Source:
https://scmp.com/news/china/economy/article/2135104/china-considers-merger-insurance-and-banking-watchdogs-sources
China

China’s banking, insurance watchdogs likely to merge in massive financial regulatory overhaul

Regulators likely to be consolidated as part of President Xi Jinping’s plans to reduce financial risk

China is considering merging its banking and insurance watchdogs in a bid to bring more order to its financial regulatory framework. EPA-EFE

China is considering plans to merge its banking and insurance watchdogs to bring more order to a fragmented regulatory system and to heed President Xi Jinping’s calls to reduce financial risk.

Sources with knowledge of the matter told the South China Morning Post that proposals were being considered to amalgamate the China Insurance Regulatory Commission (CIRC), which has been headless since its chairman was put under investigation for corruption in April, and the China Banking Regulatory Commission (CBRC), which is chaired by veteran financial official Guo Shuqing.

While no formal announcements have been made on the subject, a statement issued on Wednesday evening at the end of the 3rd plenary session of the 19th Central Committee of the Communist Party suggested significant changes to both the party and government apparatus were in the pipeline.

“The institutional and functional settings of the party and the state … are not fully up to the demands of a modern state governance system,” the statement, carried by state media, said.

A revamp of the financial regulatory system is very likely to be part of the changes discussed at the three-day meeting of the party’s top cadres.

Guo Tianyong, a veteran Chinese banking industry watcher who teaches at the Central University of Finance and Economics in Beijing, said there was a strong rationale for merging the insurance and banking watchdogs.

“There are problems with the existing regulatory structure,” he said. “Each regulator acts on its own … resulting in big loopholes and rampant regulatory arbitrage.”

If the merger goes ahead, the consolidated agency, along with the central bank and China Securities Regulatory Commission (CSRC), would report to the Financial Stability and Development Committee, a new agency set up in November at Xi’s behest, a source said.

The committee is headed by Vice-Premier Ma Kai, but he is expected to make way for Xi’s top economic aide Liu He after China’s annual legislative sessions, which open in Beijing next week.

“The idea is that the newly merged agency will monitor institutions, and the China Securities Regulatory Commission will oversee the market,” a source said on condition of anonymity.

Xi has been keen to overhaul the nation’s financial regulatory framework since its failings were thrown into sharp relief by the stock market crash in the summer of 2015, when trillions of yuan were wiped off the value of shares in a matter of days.

The collapse was partly blamed on a the emergence of a group of conglomerates that blurred the lines between banking, securities and insurance, and created huge financial risks for the wider economy.
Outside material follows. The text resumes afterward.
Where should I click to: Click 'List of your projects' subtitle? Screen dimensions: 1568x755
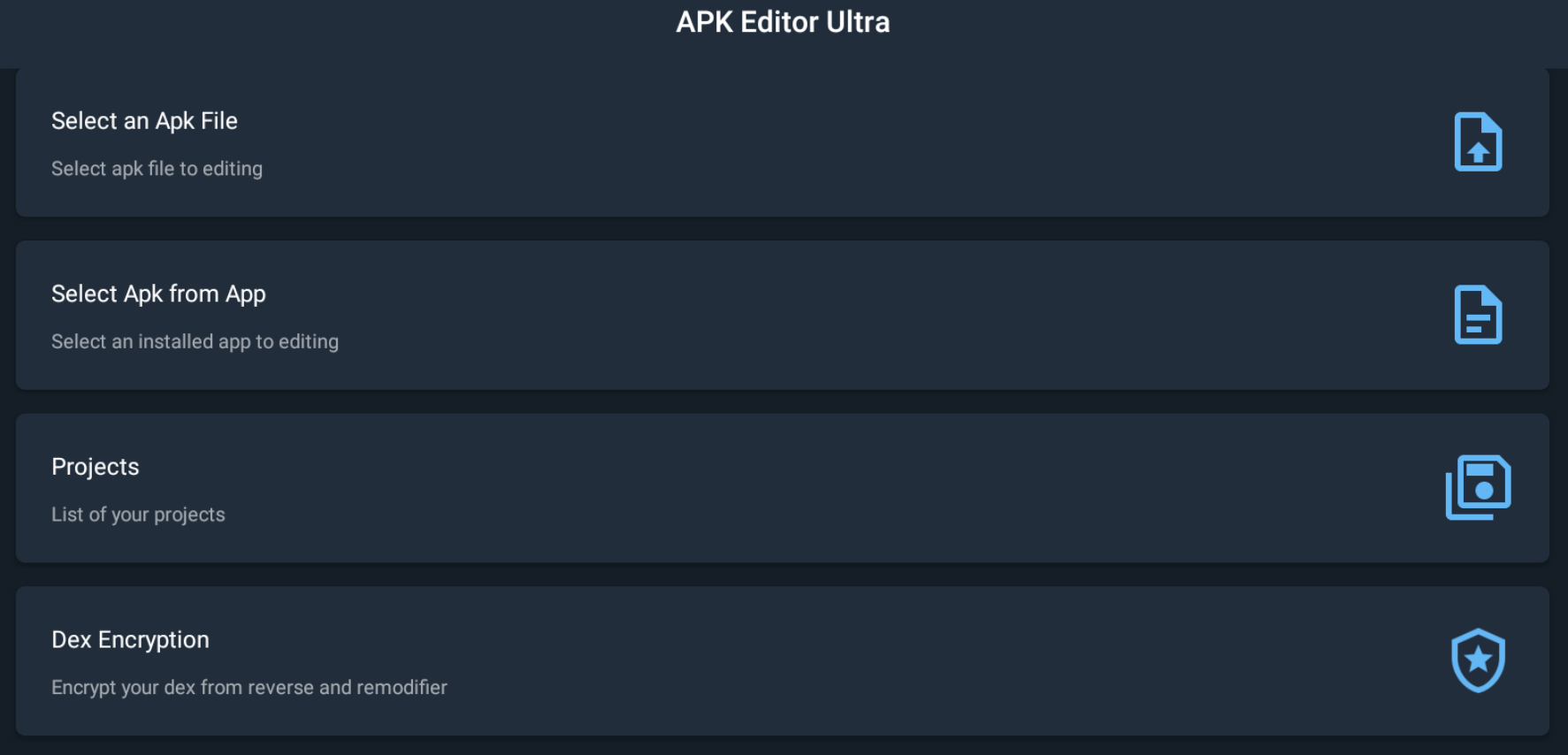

In the early days of the Financial Stability and Development Committee, Ma was reported to have engaged in daily exchanges with the four financial regulatory bodies.

If the merger of the insurance and banking regulators does go ahead it will be the biggest shake-up of China’s regulatory system since the creation of the China Banking Regulatory Commission in 2003, which was formed partly as a result of commitments made after the country joined the World Trade Organisation two years earlier.

The aim of the streamlined agency will be to help implement China’s deleveraging campaign, by reining in those financial institutions that have driven a massive expansion of the shadow banking sector in recent years.

Since the 2015 stock market crash, efforts have been made to tighten control over the financial system, especially in the insurance sector.

The CIRC has been without a chairman for almost a year since Xiang Junbo was put under investigation for violating party discipline. And just last week, disciplinary authorities initiated criminal proceedings against Wu Xiaohui, the chairman of the country’s top insurance company, Anbang Group, and put the firm under the management of the CIRC.